AIMTo investigate the effect of hypothalamic thyrotropin-releasing hormone (TRH) on cardiac function and its mechanism.

METHODSThe Sprague-Dawley rats were mounted in a stereotaxic apparatus and a guide cannula placed in the left hypophysiotropic area, through which TRH were microinjected in presence or absence of L-NAME and atropine. The left ventricular systolic pressure (LVSP), heart rate (HR) and the maximum velocity of ascending or descending in intraventricular pressure (+/- dp/dt(max)) were recorded.

RESULTS(1) TRH microinjected into the hypophysiotropic area induced a significant increase of LVSP, HR, dp/dt and-dp/dt(max) (P < 0.05, P < 0.01). (2) L-NAME significant increased LVSP and pretreatment with L-NAME inhibited the positive effects induced by TRH. (3) Atropine increased LVSP and dp/dt(max) (P < 0.05), but it significantly descended heart rate (P < 0.05). Pretreatment with atropine weakened the tachycardiac response induced by TRH.

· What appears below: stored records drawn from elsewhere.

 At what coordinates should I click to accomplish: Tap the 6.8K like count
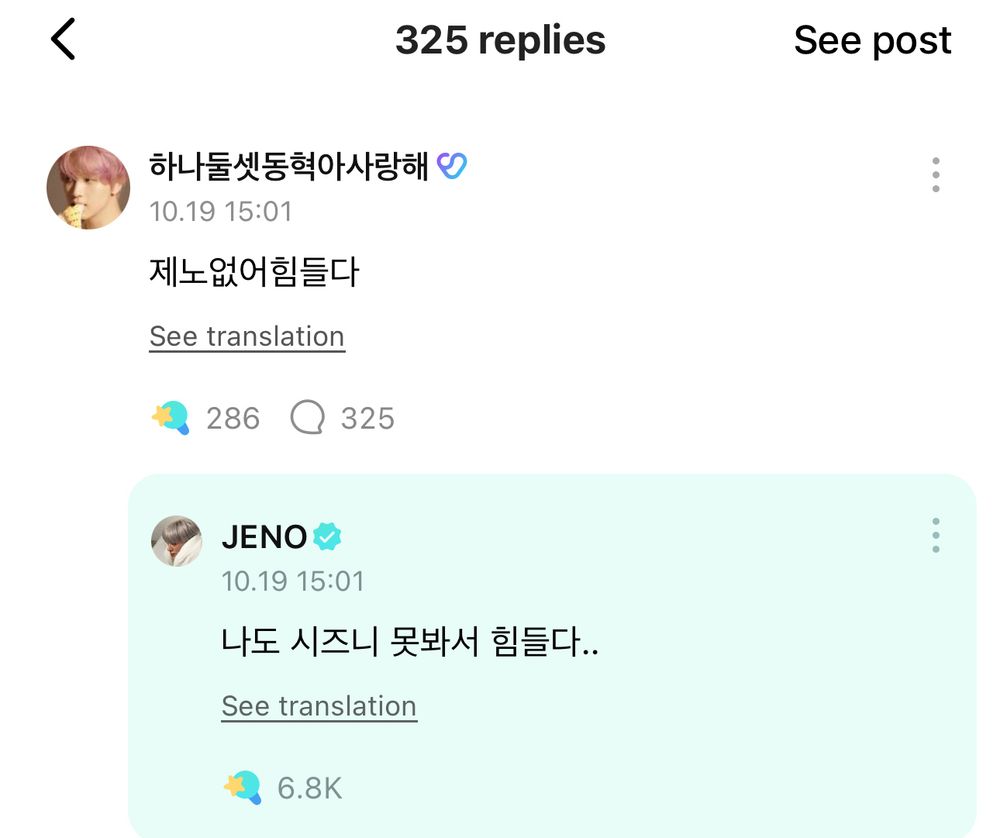[309, 788]
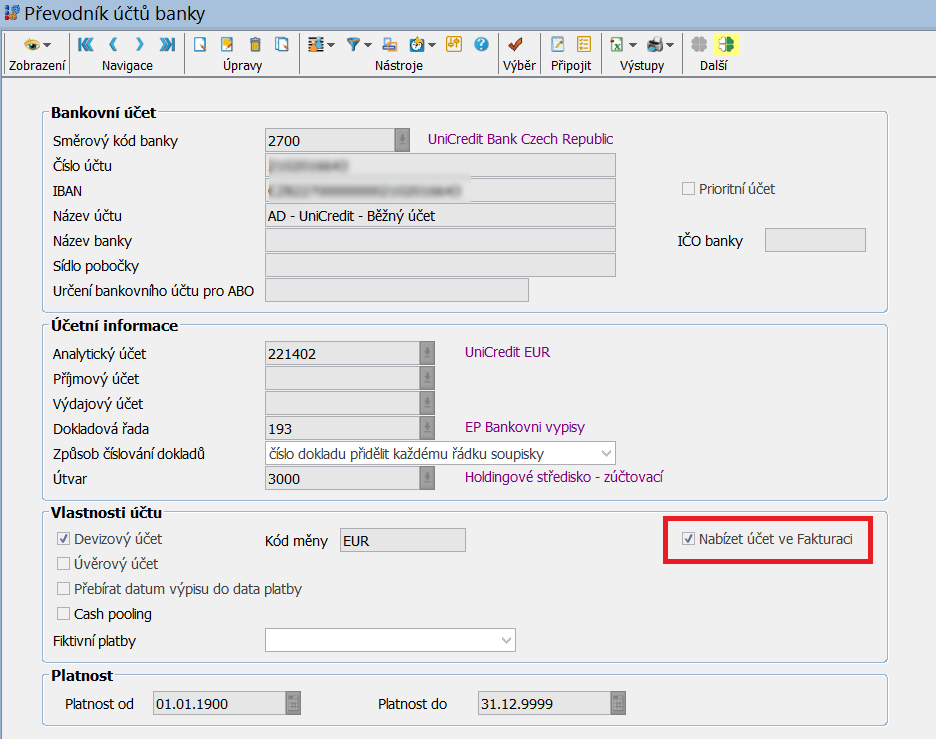This screenshot has height=739, width=936.
Task: Open lookup for Analytický účet field
Action: 428,353
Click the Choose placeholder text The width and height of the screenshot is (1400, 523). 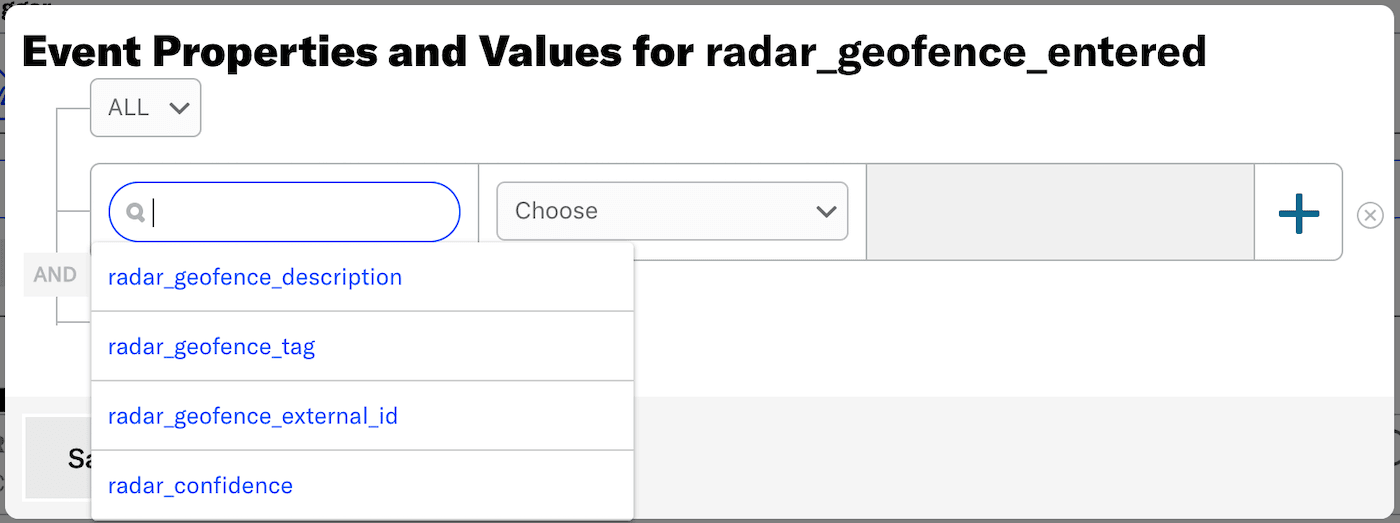click(556, 211)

CONCLUSION(1) Hypothalamic TRH can produce positive inotropic and chronotropic response to myocardium. (2) Hypothalamic endogenous NO can descend LVSP, but has no effects on HR, dp/dt(max), and-dp/dt(max). The effect of TRH is through nitric oxide-dependent pathway. (3) Hypothalamic endogenous cholinergic transmitter can produce negative chronotropic and positive inotropic response to myocardium. Hypothalamic TRH mediates cardiac function maybe partly through cholinergic M receptor.